Melansir berbagai sumber, simak ulasan selengkapnya mengenai sosok Sudewo, Bupati Pati, Jawa Tengah.
Sudewo lahir di Pati pada 11 Oktober 1968. Ia mengenyam pendidikan di SMAN 1 Pati, kemudian melanjutkan ke Universitas Sebelas Maret (UNS) dan lulus sebagai Sarjana Teknik Sipil pada 1991.
Pendidikan magisternya ia selesaikan di Universitas Diponegoro (UNDIP) pada 1993, dengan spesialisasi Teknik Pembangunan.
Karier awal Sudewo mulai di dunia konstruksi. Ia sempat bekerja di PT Jaya Construction sebelum bergabung sebagai tenaga honorer di Departemen Pekerjaan Umum Kanwil Bali.
Kinerjanya dalam proyek peningkatan jalan dan jembatan membawanya diangkat sebagai CPNS dan kemudian menjadi PNS di Kanwil PU Jawa Timur.
Tahun 1999 hingga 2006, ia bertugas di Dinas PU Kabupaten Karanganyar. Di 2002, ia mencoba peruntungan politik dengan mencalonkan diri sebagai Bupati Karanganyar, meski gagal terpilih.

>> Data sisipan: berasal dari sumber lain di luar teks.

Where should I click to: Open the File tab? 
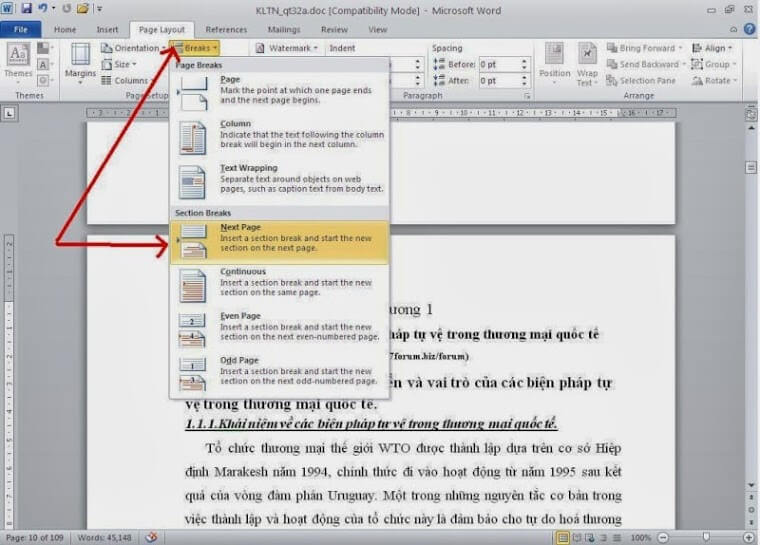pyautogui.click(x=22, y=30)
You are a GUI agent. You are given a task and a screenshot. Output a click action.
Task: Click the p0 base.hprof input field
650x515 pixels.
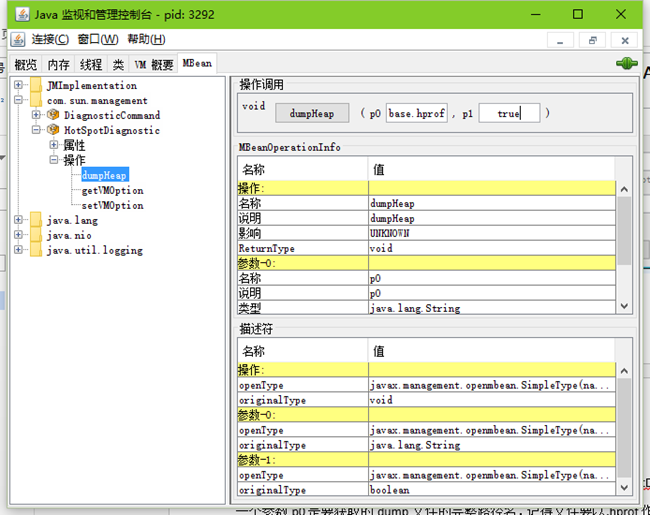pos(417,113)
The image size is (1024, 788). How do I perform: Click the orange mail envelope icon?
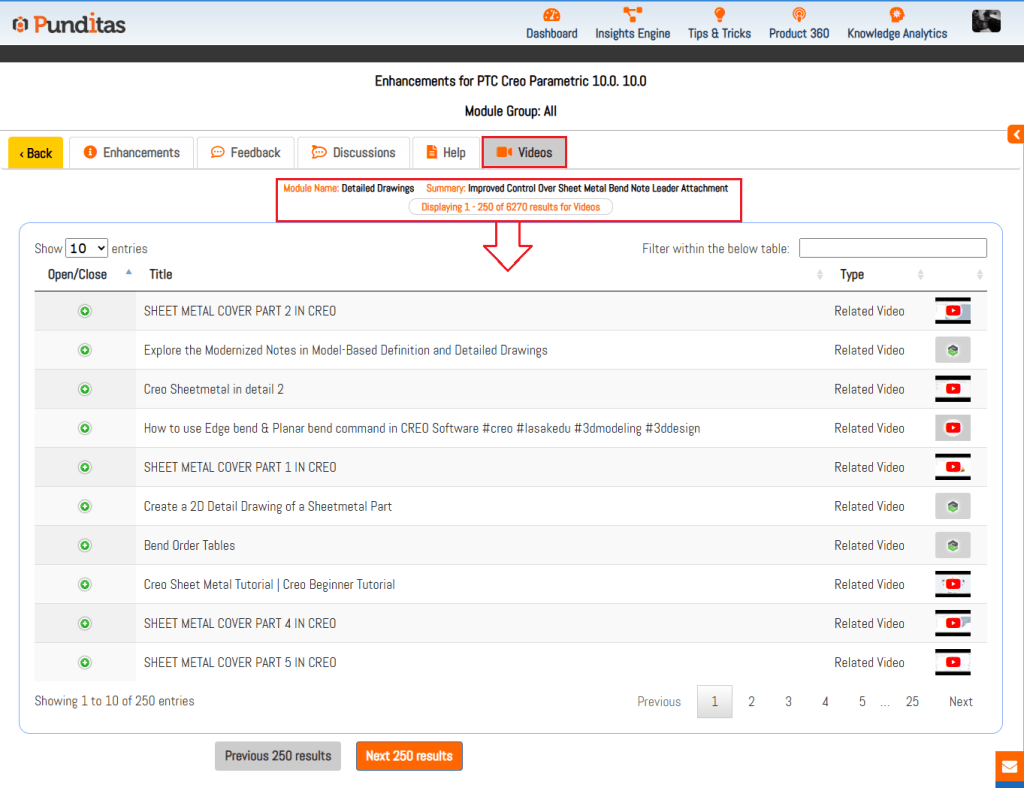click(x=1009, y=768)
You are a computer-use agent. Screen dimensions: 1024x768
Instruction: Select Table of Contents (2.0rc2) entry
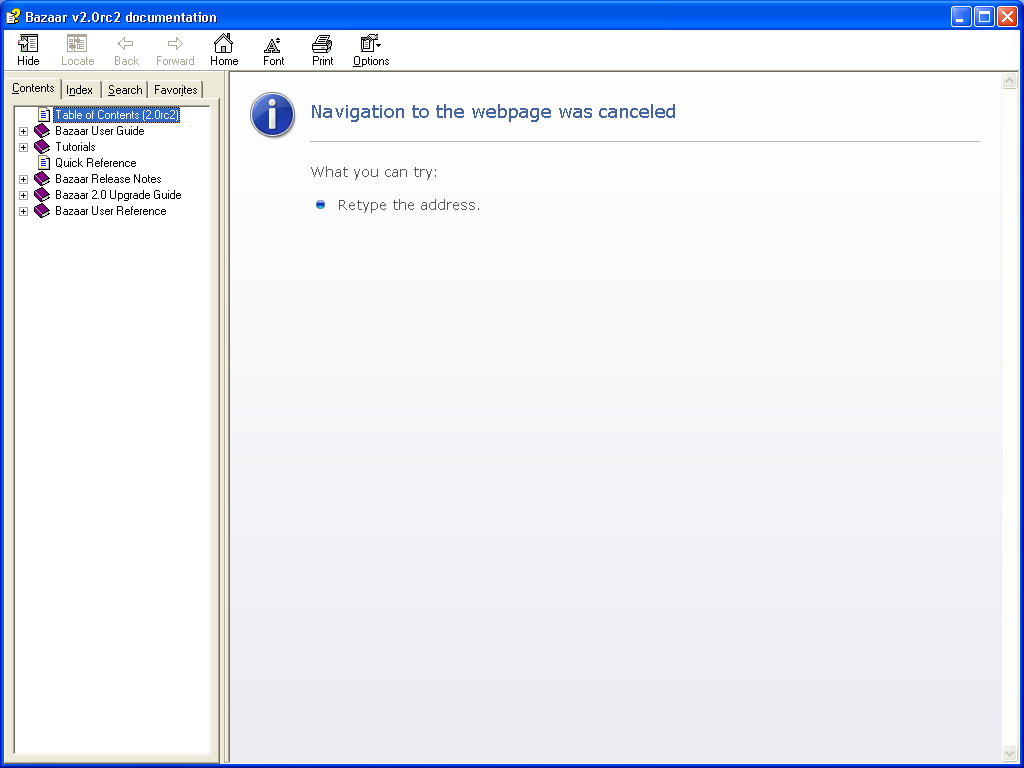(x=116, y=115)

Pada 2019, ia dipercaya sebagai Ketua Bidang Pemberdayaan Organisasi DPP Partai Gerindra.
Ia juga dua kali terpilih sebagai anggota DPR RI, yakni periode 2009–2013 dan 2019–2024. Kedekatannya dengan Ketua Umum Gerindra, Prabowo Subianto, memperkuat posisi politiknya.
Puncaknya, pada 20 Februari 2025, ia dilantik sebagai Bupati Pati bersama Wakil Bupati Risma Ardhi Chandra. Sejak menjabat, Sudewo mengusung agenda percepatan pembangunan, salah satunya melalui peningkatan penerimaan pajak daerah.
Kepada awak media Bupati Sudewo menjelaskan bahwa penyesuaian tarif PBB-P2 ini merupakan langkah strategis untuk meningkatkan pendapatan daerah.
Ia menyebut dana hasil pajak akan dialokasikan untuk pembangunan infrastruktur dan peningkatan layanan publik, khususnya renovasi RSUD RAA Soewondo.
“Sudah 14 tahun PBB tidak disesuaikan. Kami harus melakukan penyesuaian agar pembangunan tidak tertinggal dari daerah lain,” ujar Sudewo dalam pernyataan resminya.
Ia juga menyoroti bahwa pendapatan PBB Kabupaten Pati hanya sekitar Rp29 miliar, jauh di bawah Jepara (Rp75 miliar), Kudus dan Rembang (masing-masing Rp50 miliar), padahal secara geografis Pati memiliki potensi yang lebih besar.
Namun, penjelasan tersebut tidak serta-merta menenangkan warga. Gelombang kritik terus berdatangan, baik di media sosial maupun dalam bentuk rencana aksi massa.
Aliansi warga bahkan telah menetapkan jadwal unjuk rasa besar pada 13 Agustus 2025.
Meski telah mengklaim bahwa kebijakan PBB-P2 bertujuan untuk pembangunan, Sudewo tetap menghadapi tekanan dari masyarakat.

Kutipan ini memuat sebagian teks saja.